Playing with this play kitchen helped shape the idea that my grandmother and aunts would repeatedly tell me: I had to learn how to cook so that when I was older and married a man, he would come home to a home-cooked meal. Even though my parents were the ones who bought me this play kitchen, my mom was a strong feminist influence who taught me at a young age that I could accomplish a bright future on my own and not depend financially on a man. This dichotomy between feminist and sexist beliefs has ultimately led to my view that any man is capable and should be taught how to domestic "female" tasks.
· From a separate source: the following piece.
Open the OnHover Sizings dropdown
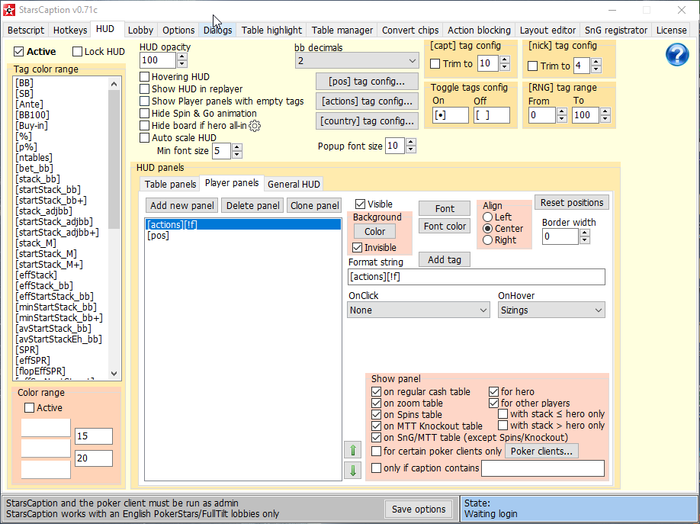700x524 pixels. coord(551,310)
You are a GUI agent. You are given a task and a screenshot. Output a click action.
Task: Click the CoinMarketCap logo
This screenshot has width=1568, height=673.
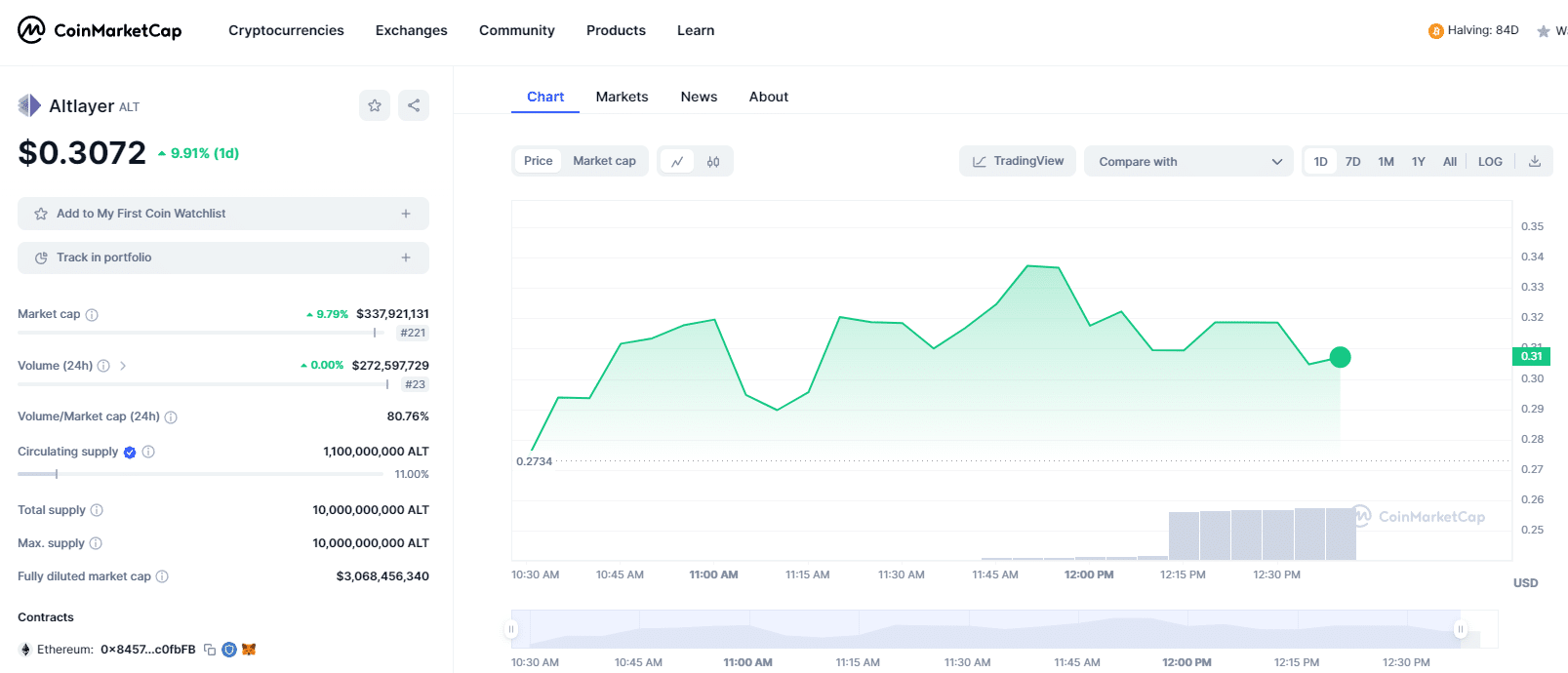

At the time, as kids tend to, I viewed this play-set as just another added piece to my collection of toys I would entertain myself during playtime. But looking back at this play kitchen with a critically vigilant lens, I see now that I got this kitchen because I am a girl. I realize now that especially in Latino families, traditional Latino fathers would never allow their young sons to own, much less spend their time playing, with a “girls toy”. From a young age, boys are excluded and taught that a universal thing like a kitchen has been viewed for many years as something that belongs to females. It is minor actions such as this are what continue to sustain the ideas that it is unacceptable for boys to do “feminine things”, like play with a kitchen, that have developed the patriarchal ideology that has suppressed females for years.
Sunday, October 28, 2018
Blog #2: Gender Representation in Music Viedos
Prompt #1:
The cultural object I chose is the music video for the popular 2017 song 1-800-273-8255
by Logic featuring Alessia Cara and Khalid. The video tells the journey of a
teenage boy struggling to come to embrace his sexuality. It shows the life of a
typical high school boy on the track team surrounded by people yet feeling alone
trying to cope with the pressure to find a way to accept himself and having to
tell his family after being caught with a male magazine in his room. The video
shows the turn the life of the boy as he is outed for being gay after spending
the sleeping in the same bed as his male best friend. After his locker is defaced
by his fellow teammates, he feels the weight of coming out to be too much, he pulls
a gun hidden in his home and struggles to point it at himself. He continues on
by running, so as to clear his head, and then calling the suicide hotline. The
end of the video shows that despite an agonizing journey, there is light despite
all the darkness. I chose this particular music video because it reminded me of
a friend from high school who is an open transgender male who was going through depression
at the time and told me his experience calling the National Suicide Prevention
Lifeline one day.
Prompt #2: 5 Key Questions
1.
The
creators of 1-800-273-8255 are the record label Def Jam Recordings and the artist
Logic, Alessia Cara, and Khalid who wrote the song and were featured in the
music video. It took various writers, producers, record label executives along
with video directors and editors to approve and create the final version of
this song and the story of the young boy struggling with his sexuality the music
video follows.
2.
The
video utilizes an eye-level viewpoint that allows the audience to picture
themselves alongside the boy, as if looking at his journey over his shoulder.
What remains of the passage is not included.